Different proliferation of specific Th1, Th2, and Tregs in coculture experiments with Bet v 1a- or Bet v 1d-pulsed BMDCs. A, BMDCs were incubated with specific Ag (Bet v 1a, left panel; Bet v 1d, middle panel; or no Ag, right panel) and were cocultered with CFSE-labeled syngeneic CD4⁺ T cells purified from Bet v 1a (A)- or Bet v 1d (B)-immunized mice. Proliferation of Bet v 1-specific T cells was determined after 3 d as decrease of CFSE intensity within the CD4-positive cell population as indicated in each histogram. Representative FACS profiles from four independent experiments are shown (C); statistical analysis of four independent experiments. D, BMDCs were incubated with specific Ag (restim. Bet v 1a or Bet v 1d) and were cocultered with CFSE-labeled syngeneic CD4⁺ T cells purified from Bet v 1a (left panel)- or Bet v 1d (right panel)-immunized mice (imm.
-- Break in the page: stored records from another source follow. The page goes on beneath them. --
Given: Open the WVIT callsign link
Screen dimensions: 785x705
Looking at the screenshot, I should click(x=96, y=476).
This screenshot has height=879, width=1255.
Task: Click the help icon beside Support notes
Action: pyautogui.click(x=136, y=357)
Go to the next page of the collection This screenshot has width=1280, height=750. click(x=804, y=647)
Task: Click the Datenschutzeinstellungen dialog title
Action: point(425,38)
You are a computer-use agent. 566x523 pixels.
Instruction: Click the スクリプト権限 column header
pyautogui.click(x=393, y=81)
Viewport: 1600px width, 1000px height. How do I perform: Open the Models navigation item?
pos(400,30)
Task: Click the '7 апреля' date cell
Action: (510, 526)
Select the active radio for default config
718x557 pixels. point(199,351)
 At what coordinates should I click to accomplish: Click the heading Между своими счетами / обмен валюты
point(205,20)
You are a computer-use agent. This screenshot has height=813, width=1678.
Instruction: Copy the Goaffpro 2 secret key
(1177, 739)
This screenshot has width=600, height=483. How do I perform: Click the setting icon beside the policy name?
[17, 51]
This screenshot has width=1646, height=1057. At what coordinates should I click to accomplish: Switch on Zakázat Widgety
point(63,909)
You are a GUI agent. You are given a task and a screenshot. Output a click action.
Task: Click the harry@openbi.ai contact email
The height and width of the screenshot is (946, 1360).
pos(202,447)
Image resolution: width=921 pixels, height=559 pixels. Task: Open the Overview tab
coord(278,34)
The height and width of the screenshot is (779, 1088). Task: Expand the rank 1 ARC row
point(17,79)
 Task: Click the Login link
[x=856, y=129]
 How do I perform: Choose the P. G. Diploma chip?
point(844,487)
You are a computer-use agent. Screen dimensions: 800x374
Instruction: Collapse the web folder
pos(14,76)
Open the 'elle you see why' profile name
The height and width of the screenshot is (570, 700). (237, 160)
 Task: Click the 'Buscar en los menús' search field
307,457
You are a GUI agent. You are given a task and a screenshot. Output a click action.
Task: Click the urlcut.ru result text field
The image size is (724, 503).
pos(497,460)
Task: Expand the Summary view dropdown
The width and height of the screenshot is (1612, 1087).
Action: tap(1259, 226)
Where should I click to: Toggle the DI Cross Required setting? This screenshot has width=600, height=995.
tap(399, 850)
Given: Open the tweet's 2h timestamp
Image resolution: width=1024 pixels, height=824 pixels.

Bet v 1a or Bet v 1d). After 3 d, proliferation of T cells was determined, and differentiation into Th cell subsets was analyzed using staining with specific Abs (Treg: CD4, CD25, FoxP3; Th1: IFN-γ; Th2: IL-13). Representative FACS profiles show the distribution and proliferation of the different Th subsets. E–H, Statistical analysis of experiments from D; H, ratio of proliferating CD4⁺ CD25⁺FoxP3⁻ to CD4⁺CD25⁺FoxP3⁺ T cells is shown. Proliferating cells were defined as cells within the rectangular gates of FACS plots from bottom panel in D; n =6. Mean ± SD; values of p indicated in graph (Wilcoxon test).